*** Opening of AVAILABLE RECORDS ***

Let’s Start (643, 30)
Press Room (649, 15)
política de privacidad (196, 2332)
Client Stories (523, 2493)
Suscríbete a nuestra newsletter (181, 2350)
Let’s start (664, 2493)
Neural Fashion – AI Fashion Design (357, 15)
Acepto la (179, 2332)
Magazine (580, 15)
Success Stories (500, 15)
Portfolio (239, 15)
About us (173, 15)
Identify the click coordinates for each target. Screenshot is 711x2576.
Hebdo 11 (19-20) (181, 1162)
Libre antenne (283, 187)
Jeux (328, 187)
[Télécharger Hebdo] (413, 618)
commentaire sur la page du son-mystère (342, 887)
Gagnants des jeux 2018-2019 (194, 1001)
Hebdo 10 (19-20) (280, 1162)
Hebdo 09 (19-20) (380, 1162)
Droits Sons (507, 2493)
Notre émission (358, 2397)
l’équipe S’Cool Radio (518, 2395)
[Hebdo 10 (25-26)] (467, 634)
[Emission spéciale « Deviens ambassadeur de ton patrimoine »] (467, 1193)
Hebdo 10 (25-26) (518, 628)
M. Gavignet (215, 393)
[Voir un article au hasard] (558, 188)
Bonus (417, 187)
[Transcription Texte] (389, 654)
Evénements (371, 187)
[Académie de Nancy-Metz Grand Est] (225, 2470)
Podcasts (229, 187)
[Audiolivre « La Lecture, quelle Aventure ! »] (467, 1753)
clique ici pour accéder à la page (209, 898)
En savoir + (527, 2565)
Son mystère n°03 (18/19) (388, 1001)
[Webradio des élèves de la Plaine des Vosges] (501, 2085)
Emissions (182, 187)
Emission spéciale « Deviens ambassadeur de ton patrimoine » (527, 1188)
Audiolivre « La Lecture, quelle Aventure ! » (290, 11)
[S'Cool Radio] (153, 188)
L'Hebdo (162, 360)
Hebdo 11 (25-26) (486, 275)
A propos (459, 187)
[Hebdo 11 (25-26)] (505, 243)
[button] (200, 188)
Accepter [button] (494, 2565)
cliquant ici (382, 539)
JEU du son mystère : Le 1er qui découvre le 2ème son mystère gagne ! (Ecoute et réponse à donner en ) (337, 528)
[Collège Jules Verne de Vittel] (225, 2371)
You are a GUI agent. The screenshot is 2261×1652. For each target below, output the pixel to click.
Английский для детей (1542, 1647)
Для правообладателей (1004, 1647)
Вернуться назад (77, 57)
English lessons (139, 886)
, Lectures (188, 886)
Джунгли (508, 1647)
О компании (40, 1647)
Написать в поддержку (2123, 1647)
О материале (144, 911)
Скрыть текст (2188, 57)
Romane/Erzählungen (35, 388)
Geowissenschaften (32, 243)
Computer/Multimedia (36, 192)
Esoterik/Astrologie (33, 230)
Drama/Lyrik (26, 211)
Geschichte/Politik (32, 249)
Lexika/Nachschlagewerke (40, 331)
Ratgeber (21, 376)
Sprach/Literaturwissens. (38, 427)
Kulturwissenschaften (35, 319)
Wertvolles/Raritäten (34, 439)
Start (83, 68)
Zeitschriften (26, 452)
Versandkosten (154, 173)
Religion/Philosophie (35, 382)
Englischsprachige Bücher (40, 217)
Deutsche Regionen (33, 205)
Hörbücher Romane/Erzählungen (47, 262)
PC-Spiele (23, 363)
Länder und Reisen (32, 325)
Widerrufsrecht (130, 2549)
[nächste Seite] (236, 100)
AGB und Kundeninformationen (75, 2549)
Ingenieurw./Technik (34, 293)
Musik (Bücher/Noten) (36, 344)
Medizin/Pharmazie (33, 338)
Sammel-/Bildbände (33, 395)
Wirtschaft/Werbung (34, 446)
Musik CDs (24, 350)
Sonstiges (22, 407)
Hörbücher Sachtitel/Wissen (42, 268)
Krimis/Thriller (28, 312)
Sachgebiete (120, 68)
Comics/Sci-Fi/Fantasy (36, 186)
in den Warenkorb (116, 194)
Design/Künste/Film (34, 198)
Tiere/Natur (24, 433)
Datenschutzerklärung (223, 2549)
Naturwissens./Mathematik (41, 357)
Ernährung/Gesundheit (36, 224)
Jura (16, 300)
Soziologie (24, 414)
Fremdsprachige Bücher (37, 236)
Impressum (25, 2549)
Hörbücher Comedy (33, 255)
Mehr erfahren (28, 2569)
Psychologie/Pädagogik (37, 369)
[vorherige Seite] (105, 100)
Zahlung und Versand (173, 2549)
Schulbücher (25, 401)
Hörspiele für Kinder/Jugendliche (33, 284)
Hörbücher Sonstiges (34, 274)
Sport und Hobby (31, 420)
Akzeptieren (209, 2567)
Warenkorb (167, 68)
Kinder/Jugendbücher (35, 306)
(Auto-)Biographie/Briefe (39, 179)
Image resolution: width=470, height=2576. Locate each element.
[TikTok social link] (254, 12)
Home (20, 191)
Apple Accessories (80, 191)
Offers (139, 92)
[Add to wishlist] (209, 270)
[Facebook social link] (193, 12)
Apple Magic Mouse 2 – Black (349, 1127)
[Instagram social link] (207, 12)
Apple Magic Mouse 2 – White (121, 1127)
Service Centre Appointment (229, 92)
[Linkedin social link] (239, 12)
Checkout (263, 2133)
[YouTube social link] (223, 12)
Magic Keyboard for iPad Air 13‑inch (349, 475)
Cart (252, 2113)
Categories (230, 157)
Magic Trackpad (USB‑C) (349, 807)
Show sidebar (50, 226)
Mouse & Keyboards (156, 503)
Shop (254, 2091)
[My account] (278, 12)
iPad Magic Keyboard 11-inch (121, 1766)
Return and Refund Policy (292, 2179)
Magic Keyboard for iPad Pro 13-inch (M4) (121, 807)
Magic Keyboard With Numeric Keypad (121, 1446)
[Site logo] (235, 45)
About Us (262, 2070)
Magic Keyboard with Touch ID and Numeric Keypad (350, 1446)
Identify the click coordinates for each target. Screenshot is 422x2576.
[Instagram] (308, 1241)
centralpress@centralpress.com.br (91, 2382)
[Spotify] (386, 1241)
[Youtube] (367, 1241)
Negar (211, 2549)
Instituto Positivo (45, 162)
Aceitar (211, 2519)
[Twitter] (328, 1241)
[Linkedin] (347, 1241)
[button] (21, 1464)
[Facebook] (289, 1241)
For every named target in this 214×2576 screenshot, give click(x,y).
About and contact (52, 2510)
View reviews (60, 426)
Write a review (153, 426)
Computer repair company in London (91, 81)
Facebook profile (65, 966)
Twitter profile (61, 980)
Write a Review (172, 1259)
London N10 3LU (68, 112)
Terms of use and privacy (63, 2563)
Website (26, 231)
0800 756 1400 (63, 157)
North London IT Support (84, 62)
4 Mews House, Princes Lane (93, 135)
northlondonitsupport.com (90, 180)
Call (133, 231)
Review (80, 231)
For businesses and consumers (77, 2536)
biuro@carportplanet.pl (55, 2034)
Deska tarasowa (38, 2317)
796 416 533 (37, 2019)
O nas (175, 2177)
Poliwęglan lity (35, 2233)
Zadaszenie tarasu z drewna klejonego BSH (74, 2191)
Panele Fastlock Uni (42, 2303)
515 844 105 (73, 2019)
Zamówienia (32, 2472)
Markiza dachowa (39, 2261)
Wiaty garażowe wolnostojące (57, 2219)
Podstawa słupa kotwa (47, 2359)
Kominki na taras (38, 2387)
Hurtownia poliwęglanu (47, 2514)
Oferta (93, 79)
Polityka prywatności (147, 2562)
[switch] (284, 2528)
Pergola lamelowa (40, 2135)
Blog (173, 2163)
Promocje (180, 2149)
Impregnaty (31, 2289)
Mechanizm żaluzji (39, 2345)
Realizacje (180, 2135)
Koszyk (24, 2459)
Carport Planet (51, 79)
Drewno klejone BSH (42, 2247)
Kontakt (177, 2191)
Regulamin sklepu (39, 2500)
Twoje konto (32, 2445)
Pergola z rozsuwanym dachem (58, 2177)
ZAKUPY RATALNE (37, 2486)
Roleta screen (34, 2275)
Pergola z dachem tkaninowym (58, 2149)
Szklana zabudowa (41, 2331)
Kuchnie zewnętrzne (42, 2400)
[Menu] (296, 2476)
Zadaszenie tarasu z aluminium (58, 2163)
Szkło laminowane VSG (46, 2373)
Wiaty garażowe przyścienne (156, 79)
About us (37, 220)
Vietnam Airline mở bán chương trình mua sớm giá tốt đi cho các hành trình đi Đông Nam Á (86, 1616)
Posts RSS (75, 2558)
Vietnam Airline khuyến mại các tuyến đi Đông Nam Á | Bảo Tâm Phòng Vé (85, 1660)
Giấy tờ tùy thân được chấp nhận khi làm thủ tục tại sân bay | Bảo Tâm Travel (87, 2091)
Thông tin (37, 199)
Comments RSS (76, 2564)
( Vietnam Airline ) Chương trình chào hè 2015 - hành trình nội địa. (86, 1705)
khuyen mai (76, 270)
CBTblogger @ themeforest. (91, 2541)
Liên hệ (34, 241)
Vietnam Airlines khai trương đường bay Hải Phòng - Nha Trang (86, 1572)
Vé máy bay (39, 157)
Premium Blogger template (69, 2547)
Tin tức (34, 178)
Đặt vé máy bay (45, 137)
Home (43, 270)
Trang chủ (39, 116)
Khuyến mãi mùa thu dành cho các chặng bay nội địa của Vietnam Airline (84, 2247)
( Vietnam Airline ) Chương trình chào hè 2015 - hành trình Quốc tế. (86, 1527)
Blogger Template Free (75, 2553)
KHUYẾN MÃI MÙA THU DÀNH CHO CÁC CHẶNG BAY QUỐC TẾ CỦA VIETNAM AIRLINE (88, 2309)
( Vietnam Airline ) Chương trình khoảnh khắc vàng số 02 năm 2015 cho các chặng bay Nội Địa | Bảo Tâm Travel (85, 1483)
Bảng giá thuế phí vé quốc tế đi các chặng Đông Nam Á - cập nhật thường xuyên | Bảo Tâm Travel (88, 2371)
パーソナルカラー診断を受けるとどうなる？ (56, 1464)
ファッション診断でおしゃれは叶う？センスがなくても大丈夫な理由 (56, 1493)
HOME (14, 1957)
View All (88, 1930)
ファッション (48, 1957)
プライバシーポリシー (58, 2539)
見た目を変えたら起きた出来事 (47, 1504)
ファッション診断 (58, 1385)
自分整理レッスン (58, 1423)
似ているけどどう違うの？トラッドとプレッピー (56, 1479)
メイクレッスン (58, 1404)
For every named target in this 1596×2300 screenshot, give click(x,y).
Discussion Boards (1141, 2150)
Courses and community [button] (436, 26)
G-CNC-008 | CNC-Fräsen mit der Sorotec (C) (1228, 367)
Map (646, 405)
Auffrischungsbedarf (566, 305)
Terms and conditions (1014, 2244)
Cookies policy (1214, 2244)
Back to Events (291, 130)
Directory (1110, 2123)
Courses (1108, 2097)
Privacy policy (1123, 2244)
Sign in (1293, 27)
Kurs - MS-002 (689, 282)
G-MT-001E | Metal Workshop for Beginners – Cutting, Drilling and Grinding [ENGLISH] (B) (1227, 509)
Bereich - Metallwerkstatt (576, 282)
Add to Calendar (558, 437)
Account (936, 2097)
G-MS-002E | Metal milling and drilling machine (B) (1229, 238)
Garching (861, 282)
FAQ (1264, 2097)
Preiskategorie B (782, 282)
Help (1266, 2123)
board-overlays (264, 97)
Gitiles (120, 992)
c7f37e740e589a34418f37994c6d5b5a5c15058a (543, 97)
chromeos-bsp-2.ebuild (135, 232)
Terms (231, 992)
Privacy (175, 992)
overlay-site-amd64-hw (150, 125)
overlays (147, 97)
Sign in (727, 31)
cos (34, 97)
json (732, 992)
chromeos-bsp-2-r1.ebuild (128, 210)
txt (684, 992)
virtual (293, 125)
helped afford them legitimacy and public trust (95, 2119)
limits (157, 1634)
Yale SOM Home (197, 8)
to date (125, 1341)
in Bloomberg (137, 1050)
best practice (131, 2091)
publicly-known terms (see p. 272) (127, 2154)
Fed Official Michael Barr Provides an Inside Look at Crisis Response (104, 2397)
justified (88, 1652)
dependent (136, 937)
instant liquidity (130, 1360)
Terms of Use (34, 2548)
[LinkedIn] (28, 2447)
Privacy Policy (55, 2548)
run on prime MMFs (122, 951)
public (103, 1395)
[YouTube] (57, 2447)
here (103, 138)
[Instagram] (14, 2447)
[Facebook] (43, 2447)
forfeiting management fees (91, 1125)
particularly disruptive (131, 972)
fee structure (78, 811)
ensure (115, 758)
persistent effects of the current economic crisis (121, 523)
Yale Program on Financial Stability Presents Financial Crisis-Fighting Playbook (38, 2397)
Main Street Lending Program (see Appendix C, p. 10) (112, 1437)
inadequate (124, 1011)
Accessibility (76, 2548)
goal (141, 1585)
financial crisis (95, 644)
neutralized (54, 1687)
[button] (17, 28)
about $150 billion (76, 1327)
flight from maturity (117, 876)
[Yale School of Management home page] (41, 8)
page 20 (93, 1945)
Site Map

*** Close of AVAILABLE RECORDS ***

Please return the lines above that run from the line containing "[Voir un article au hasard] (558, 188)" to the line containing "Son mystère n°03 (18/19) (388, 1001)", inclusive, exactly and with no other lines.

[Voir un article au hasard] (558, 188)
Bonus (417, 187)
[Transcription Texte] (389, 654)
Evénements (371, 187)
[Académie de Nancy-Metz Grand Est] (225, 2470)
Podcasts (229, 187)
[Audiolivre « La Lecture, quelle Aventure ! »] (467, 1753)
clique ici pour accéder à la page (209, 898)
En savoir + (527, 2565)
Son mystère n°03 (18/19) (388, 1001)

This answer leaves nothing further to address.